■ Text section ■
By Marissa Lucero

Autophagy’s Role in Human Health

UNM Scientist Vojo Deretic to Deliver 67th Annual Research Lecture

It’s not all that often that biologists discover a new process, but Vojo Deretic, PhD, Distinguished Professor and chair of The University of New Mexico Department of Molecular Genetics & Microbiology, can speak from experience.

Deretic will share his breakthrough discoveries involving an essential cellular process known as autophagy when he delivers UNM’s Annual Research Lecture (ARL) on Thursday, March 30, at 5:30 p.m., in the Domenici Center Auditorium. 

The ARL is one of the highest honors UNM bestows on its faculty members in recognition of their creative research activity. 

“Looking back on the history of the ARL gives me a great sense of pride in the Lobo research community,” said Ellen Fisher, PhD, UNM’s Vice President for Research. “Over the many years of the ARL’s history, we see a rich narrative of honoring and celebrating research and scholarly activity. The diversity and breadth of the research areas and people recognized by the ARL is breathtaking. Our most recent recipient, Vojo Deretic, is no exception.”

Deretic is director of UNM’s Autophagy, Inflammation and Metabolism Center of Biomedical Research Excellence. He received his undergraduate, doctoral and postdoctoral education in Belgrade, Paris and Chicago. 

He launched his research career in at The University of Texas at San Antonio, and went on to work at the University of Michigan before ultimately arriving at UNM in 2001.  

“There is a widely held assumption that to succeed it’s vital to work at universities with prestige reputation,” Deretic said. “That’s just not the case and it doesn’t work for me. All of my successes – the real contributions to science – have happened here at The University of New Mexico.”

Deretic is one of a small group of scientists from around the world who have contributed to the understanding of autophagy, a “housekeeping” process by which cells rid themselves of debris. He focuses on the role played by autophagy in regulating infection and immunity, with an eye toward potential treatments for diseases like tuberculosis and HIV.

■ Raw data ■
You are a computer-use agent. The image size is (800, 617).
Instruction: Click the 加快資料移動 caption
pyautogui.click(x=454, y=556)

* * *

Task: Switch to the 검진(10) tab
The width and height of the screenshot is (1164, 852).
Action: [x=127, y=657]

--

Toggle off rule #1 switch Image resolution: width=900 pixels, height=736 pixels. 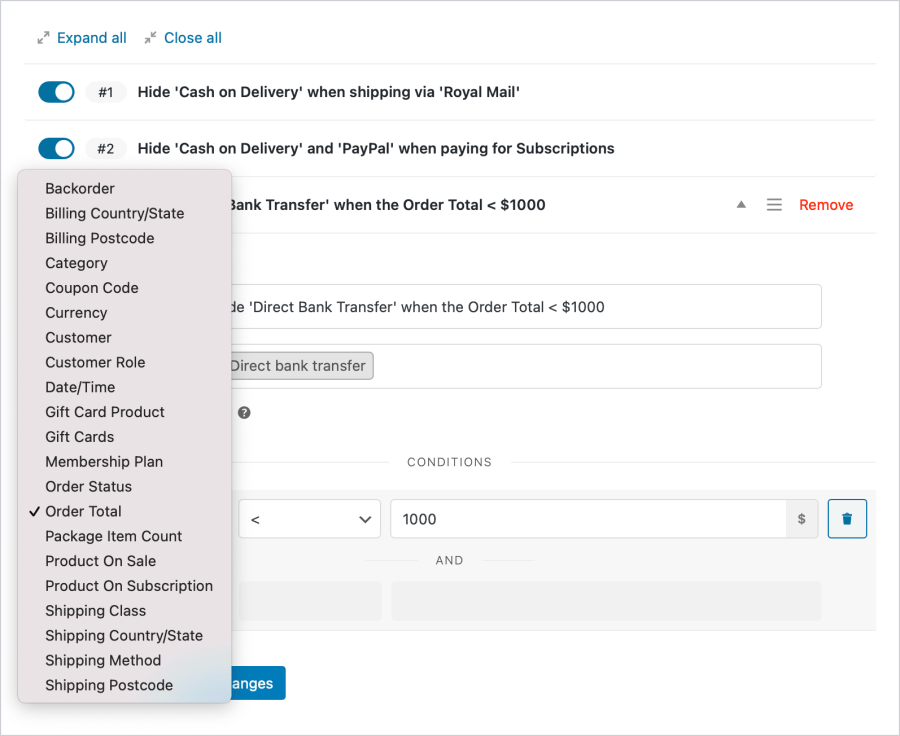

■ Problem details ■
Please copy out the stretch of the autophagy article above from "He launched his" through "tuberculosis and HIV.", word for word.

■ Output for this task ■
He launched his research career in at The University of Texas at San Antonio, and went on to work at the University of Michigan before ultimately arriving at UNM in 2001.  

“There is a widely held assumption that to succeed it’s vital to work at universities with prestige reputation,” Deretic said. “That’s just not the case and it doesn’t work for me. All of my successes – the real contributions to science – have happened here at The University of New Mexico.”

Deretic is one of a small group of scientists from around the world who have contributed to the understanding of autophagy, a “housekeeping” process by which cells rid themselves of debris. He focuses on the role played by autophagy in regulating infection and immunity, with an eye toward potential treatments for diseases like tuberculosis and HIV.